Monday, 9 November 2009

Chute du Mur, chute des illusions

C’est dommage de gâcher ce qui devrait être un moment de joie, le vingtième anniversaire de la chute du mur de Berlin. Et pourtant, il y a quelques semaines, ici en Angleterre nous avons vu la publication de documents provenant des archives de Mikhail Gorbatchev. Les documents relatent les discussions entre les gouvernements anglais et français et les Sovétiques deux mois avant la chute du mur.

Nous lisons, par exemple, ces mots de Madame Thatcher à Gorbatchev : ‘Nous ne voulons pas d’une Allemagne unifiée. Cela changerait les frontières de l’après-Guerre et nous ne pouvons pas le permettre puisque une telle évolution remettrait en cause la situation internationale entière et pourrait mettre notre sécurité en péril.’ Et un peu plus tard, ‘Vous encouragez chaque pays à se développer à sa façon, à condition que le Pacte de Varsovie reste en place. Je comprends parfaitement cette position.’

Madame Thatcher ‘comprend’ la préservation du système du Pacte de Varsovie ? Un système ‘communiste’ ? un système profondément oppressif ? un système qui contraignait par la menace de la force les pays subordonnés à accepter la mainmise soviétique ? Et Thatcher semblait préférer ce système à la réunification allemande, démocratique voire profondément souhaitée par le peuple.

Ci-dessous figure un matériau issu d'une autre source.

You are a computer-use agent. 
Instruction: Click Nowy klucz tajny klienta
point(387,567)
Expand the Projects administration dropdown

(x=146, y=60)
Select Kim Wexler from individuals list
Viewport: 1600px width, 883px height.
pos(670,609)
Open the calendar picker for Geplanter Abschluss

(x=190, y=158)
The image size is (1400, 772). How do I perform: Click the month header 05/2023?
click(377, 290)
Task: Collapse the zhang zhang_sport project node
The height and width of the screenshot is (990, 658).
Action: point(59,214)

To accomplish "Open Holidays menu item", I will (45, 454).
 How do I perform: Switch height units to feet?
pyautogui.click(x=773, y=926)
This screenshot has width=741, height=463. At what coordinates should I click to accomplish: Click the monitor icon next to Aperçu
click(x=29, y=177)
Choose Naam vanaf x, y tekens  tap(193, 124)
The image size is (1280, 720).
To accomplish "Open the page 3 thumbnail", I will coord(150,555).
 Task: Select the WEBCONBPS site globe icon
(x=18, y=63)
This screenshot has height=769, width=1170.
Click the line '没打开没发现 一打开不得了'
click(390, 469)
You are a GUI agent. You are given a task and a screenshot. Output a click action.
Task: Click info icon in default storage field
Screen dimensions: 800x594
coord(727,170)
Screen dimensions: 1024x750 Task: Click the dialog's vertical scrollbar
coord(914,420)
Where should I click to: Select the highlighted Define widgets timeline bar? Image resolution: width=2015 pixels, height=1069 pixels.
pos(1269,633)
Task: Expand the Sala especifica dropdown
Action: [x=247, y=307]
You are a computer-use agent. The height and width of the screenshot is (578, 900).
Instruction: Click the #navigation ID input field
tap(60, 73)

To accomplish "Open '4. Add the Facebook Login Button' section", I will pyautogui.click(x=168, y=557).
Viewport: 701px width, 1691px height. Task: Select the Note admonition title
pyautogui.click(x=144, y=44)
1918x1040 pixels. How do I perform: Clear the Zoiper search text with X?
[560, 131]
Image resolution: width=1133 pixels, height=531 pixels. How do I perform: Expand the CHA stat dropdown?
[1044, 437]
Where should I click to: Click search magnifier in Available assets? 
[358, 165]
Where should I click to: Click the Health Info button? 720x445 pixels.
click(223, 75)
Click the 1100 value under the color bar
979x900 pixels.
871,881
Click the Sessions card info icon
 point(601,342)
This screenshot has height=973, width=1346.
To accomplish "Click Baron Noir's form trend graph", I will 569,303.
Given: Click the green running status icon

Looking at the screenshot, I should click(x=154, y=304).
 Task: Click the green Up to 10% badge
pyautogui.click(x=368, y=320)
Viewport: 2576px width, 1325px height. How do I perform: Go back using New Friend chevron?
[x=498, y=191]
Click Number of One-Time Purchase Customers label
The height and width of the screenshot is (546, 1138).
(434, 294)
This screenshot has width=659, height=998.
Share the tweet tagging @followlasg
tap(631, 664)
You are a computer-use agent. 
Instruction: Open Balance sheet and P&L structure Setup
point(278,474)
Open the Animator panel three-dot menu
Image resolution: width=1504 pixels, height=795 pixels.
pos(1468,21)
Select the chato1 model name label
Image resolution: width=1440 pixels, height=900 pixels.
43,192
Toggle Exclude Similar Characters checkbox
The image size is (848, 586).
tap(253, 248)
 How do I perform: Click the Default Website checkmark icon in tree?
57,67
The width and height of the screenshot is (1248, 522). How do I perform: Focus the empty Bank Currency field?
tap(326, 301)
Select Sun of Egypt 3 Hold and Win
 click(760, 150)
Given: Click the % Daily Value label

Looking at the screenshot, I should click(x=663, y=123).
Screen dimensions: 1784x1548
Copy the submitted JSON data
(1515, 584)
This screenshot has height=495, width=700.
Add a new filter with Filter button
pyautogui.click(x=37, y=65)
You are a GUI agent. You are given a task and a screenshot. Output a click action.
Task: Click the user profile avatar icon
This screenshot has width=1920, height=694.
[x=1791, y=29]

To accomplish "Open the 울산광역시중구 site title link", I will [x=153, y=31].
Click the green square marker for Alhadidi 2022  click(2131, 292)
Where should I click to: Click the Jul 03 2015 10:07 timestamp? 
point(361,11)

Les Français n’étaient guère mieux. Jacques Attali, conseiller de François Mitterrand, Président à l’époque, fait savoir que ‘la France ne souhaite certainement pas la réunification de l’Allemagne, même si elle sait qu’à la longue elle est inévitable.’ Plus éclairé que Thatcher, il accepte l’inévitabilité de la réunification, mais sans enthousiasme.


Français ou Anglais, de droite ou de gauche, les deux gouvernements ont en commun une préférence machiavélique de la raison d'état aux principes et une déloyauté profonde envers un allié supposé. Heureusement l'Allemagne Fédérale n’était pas du tout dupe : le ministre des Affaires Etrangères allemand de l’époque, Hans-Dietrich Genscher, a fait savoir que son gouvernement était bien au courant de l’opposition des Anglais et des Français, mais n’en était pas particulièrement perturbé, étant donné qu’il pouvait compter sur l’appui des Etats-Unis. La France et la Grande Bretagne sont plus proches, mais elles ne pèsent pas très lourd dans la balance…

Donc en regardant tous les hommes d’état se féliciter de la chute du mur et de la réunification de l’Allemagne dans la paix et la démocratie, n’oublions pas que leurs prédécesseurs prenaient une position bien différente – en réalité et en secret. Est-ce que les hommes politiques actuels se seraient mieux comportés ?

L’Allemagne est à nouveau unifiée. Mais cette histoire peu édifiante nous fait comprendre que l’unification suivante, celle de l’Europe, risque de se faire attendre encore un petit moment.